Within the last year or so I have noticed that when something exciting in my life is happening, say...a big trip, or even a holiday, I get so excited that it's anxiety inducing. I often times have a hard time distinguishing the excitement from the anxiety, and it is so frustrating to not know. I love trips and vacations and holidays and weekends when friends or family visit, especially if it's something that has been planned for a long time. At the same time I hate it because I can't settle myself down. I get worked up inside and it's hard for me to sit and focus on a task without my mind wondering and thinking and going around and around and around.

Matthew and I are one day away from leaving for, what will to me be, the trip of a lifetime. We are leaving for a 10 (12 if you count the two and from days) day European Vacation! This trip has been in the works for about a year now and it's hard to believe that the time has actually come to pack our suitcases and get everything in order for our departure. We had no idea we would be living in Austin when this trip was being planned, and we still had no idea we would be here when the final dates were set. We also didn't know where we would be flying into/out of since it is a group trip with several other of Matthew's family members. Getting that situation figured out was stressful enough, and now here we are. We fly out of Austin and into Springfield on Thursday, and then head to St. Louis on Friday and head overseas. Oofta. I love me some airplane rides, but this trip could have the potential to ruin that for me!

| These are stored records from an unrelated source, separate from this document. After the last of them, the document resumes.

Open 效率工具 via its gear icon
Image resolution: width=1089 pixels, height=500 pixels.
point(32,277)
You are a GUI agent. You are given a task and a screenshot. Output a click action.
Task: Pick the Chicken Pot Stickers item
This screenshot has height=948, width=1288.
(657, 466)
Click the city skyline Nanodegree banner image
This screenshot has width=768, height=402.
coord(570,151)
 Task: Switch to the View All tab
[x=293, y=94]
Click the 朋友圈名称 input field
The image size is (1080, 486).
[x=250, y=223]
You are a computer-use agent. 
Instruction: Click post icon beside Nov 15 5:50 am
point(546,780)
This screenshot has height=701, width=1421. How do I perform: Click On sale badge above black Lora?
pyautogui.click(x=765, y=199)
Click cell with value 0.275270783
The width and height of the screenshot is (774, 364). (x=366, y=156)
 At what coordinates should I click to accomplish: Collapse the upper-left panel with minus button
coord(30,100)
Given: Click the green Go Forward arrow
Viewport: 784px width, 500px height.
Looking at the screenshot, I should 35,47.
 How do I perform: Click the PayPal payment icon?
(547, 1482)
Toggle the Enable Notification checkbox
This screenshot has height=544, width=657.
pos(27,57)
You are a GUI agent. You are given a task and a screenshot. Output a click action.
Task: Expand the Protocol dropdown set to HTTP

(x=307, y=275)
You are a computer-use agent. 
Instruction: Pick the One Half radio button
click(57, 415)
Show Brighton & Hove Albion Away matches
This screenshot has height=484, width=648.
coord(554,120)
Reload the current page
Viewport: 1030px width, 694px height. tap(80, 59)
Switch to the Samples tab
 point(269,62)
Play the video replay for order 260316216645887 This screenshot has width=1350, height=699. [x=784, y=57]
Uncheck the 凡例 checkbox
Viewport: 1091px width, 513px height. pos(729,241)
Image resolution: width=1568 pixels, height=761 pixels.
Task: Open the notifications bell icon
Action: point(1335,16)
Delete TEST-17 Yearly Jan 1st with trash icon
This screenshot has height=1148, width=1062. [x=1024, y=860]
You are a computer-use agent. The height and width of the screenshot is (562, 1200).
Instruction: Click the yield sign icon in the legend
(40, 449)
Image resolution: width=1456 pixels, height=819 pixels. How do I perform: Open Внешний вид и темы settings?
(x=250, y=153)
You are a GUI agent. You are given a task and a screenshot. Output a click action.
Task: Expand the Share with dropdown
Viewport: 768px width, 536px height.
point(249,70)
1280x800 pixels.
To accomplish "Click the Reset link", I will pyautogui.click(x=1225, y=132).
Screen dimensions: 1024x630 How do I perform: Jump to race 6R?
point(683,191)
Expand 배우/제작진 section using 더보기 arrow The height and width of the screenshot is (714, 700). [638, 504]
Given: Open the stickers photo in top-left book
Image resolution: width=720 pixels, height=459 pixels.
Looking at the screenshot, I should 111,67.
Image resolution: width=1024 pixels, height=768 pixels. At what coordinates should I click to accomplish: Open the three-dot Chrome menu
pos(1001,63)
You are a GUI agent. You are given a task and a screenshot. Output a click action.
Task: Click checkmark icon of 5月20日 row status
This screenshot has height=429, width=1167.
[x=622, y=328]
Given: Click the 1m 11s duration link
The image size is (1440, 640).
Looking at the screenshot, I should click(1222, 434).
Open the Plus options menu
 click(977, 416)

Back to anxiety vs. excitement. I am currently trying to stop my brain from going 1000 miles per hour, stay in my chair, quit making lists, and QUIT WORRYING. All at the same time making sure I am prepared. Prepared for all of the anxiety this is going to cause in the next 48 hours. Prepared for a long trip with people I do not know. Prepared for meltdowns, prepared for absolutely anything that could happen but probably won't. I am so excited for my first long vacation, my first time overseas, excited to see all of the history in Berlin and Munich. Pure excitement. Or is it? I am one who likes plans and to know things head of time so I can kind of prepare for what to expect. With this, I am lost. I have NO idea what to expect and it probably won't register with me that I am actually in Germany until day 2 or 3 of being over there. It's something I have been working on, but it's much easier said than done. I want to know everything that is coming up, no surprises. And guess who doesn't even have an itinerary.....me! I can't eve explain how anxious that makes me. How am I supposed to let me my mom know where I am and when (I imagine she is a bit nervous herself), and how am I supposed to plan my day in my mind. I know, I know, plans don't mean shit on vacation, but for peace of mind, I have to have them. In the back of my head. Just in case.

When I get myself worked up over something exciting I tend to have multiple personalities show. I have mood swings that go up and down quicker than I can track. I talk and talk and talk, I shut down and keep to myself. I laugh, I cry, I scream, I yell, I jump up and down. I simply go crazy. Right up until the time comes. Whether that is buckling up in the car for a long road trip, greeting my company in the parking lot, paying admission fees to something fun, seeing friends I haven't seen in forever, or, in tomorrows case, go through security at the airport. I'm literally unpredictable. And it sucks. Not only for me, but for EVERYONE. I feel like I imagine coffee addicts feel when they are hopped up on caffeine. And other than my normal cup of coffee and two glasses of ice tea, I have not over done it on caffeine today, by any means. I also feel like a zombie. I feel like I didn't sleep last night, or the night before, or the night before that either. And maybe I didn't, but I know I wasn't laying awake all night either. I just have so many things weighing on me that I can't stop my brain from making me dizzy. I want to give up and conquer the world at the same time.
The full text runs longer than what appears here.